# Start of TASK MATERIAL

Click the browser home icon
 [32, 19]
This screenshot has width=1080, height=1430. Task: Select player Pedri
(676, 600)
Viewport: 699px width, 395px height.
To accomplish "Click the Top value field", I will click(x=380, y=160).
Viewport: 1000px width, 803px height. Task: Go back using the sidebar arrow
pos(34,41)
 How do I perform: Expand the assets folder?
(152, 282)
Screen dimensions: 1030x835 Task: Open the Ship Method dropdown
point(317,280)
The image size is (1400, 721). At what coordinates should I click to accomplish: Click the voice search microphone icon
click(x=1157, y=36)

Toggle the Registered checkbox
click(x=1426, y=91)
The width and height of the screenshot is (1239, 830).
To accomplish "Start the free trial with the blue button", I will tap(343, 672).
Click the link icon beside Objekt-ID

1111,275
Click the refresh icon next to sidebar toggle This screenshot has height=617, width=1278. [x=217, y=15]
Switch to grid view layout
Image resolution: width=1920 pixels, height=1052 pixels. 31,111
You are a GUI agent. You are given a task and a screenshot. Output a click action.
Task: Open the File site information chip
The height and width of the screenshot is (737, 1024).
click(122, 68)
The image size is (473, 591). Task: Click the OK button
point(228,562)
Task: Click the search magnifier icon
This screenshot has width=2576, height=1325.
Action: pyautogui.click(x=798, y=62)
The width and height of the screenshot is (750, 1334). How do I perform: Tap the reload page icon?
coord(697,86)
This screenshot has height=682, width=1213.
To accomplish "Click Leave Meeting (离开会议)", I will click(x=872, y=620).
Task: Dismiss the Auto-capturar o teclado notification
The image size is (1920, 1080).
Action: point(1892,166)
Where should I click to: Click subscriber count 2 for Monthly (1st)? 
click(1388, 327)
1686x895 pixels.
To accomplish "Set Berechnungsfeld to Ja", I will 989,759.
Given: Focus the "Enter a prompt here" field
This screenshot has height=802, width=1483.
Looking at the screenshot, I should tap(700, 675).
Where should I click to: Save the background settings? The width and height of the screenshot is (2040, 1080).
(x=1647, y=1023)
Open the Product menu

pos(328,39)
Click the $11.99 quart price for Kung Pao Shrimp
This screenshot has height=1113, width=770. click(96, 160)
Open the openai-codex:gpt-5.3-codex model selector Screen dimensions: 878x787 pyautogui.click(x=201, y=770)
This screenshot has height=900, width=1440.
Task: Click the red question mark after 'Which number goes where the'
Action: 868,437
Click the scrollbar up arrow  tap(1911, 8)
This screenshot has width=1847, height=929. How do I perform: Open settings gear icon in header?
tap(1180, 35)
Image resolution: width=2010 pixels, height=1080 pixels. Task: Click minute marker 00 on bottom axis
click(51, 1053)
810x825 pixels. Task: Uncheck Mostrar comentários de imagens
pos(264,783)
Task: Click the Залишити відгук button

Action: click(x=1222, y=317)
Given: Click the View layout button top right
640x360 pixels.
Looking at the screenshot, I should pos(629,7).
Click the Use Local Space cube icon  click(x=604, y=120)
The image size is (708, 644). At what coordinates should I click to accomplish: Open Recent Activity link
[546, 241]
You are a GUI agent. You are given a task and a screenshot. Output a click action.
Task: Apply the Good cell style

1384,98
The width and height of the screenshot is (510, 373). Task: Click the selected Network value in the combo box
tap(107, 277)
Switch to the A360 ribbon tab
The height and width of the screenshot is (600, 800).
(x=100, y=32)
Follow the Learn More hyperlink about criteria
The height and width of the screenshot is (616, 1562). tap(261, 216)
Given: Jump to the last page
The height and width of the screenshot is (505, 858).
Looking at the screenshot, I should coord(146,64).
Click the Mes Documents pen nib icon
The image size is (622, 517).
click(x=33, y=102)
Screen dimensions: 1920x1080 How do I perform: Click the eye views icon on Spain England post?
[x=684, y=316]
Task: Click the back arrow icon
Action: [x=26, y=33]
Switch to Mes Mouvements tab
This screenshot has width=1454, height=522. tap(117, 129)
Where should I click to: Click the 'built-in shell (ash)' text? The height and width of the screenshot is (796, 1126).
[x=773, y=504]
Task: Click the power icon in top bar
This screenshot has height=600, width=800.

# End of TASK MATERIAL

GIVEN INSTRUCTION: Can you recast the data between the lines containing "The width and height of the screenshot is (750, 1334)." and "tap(1180, 35)", inclusive, as a JSON list of strings, one per line, with blank lines omitted?

FINAL RESULT:
[
  "The width and height of the screenshot is (750, 1334). How do I perform: Tap the reload page icon?",
  "coord(697,86)",
  "This screenshot has height=682, width=1213.",
  "To accomplish \"Click Leave Meeting (离开会议)\", I will click(x=872, y=620).",
  "Task: Dismiss the Auto-capturar o teclado notification",
  "The image size is (1920, 1080).",
  "Action: point(1892,166)",
  "Where should I click to: Click subscriber count 2 for Monthly (1st)? ",
  "click(1388, 327)",
  "1686x895 pixels.",
  "To accomplish \"Set Berechnungsfeld to Ja\", I will 989,759.",
  "Given: Focus the \"Enter a prompt here\" field",
  "This screenshot has height=802, width=1483.",
  "Looking at the screenshot, I should tap(700, 675).",
  "Where should I click to: Save the background settings? The width and height of the screenshot is (2040, 1080).",
  "(x=1647, y=1023)",
  "Open the Product menu",
  "pos(328,39)",
  "Click the $11.99 quart price for Kung Pao Shrimp",
  "This screenshot has height=1113, width=770. click(96, 160)",
  "Open the openai-codex:gpt-5.3-codex model selector Screen dimensions: 878x787 pyautogui.click(x=201, y=770)",
  "This screenshot has height=900, width=1440.",
  "Task: Click the red question mark after 'Which number goes where the'",
  "Action: 868,437",
  "Click the scrollbar up arrow  tap(1911, 8)",
  "This screenshot has width=1847, height=929. How do I perform: Open settings gear icon in header?",
  "tap(1180, 35)"
]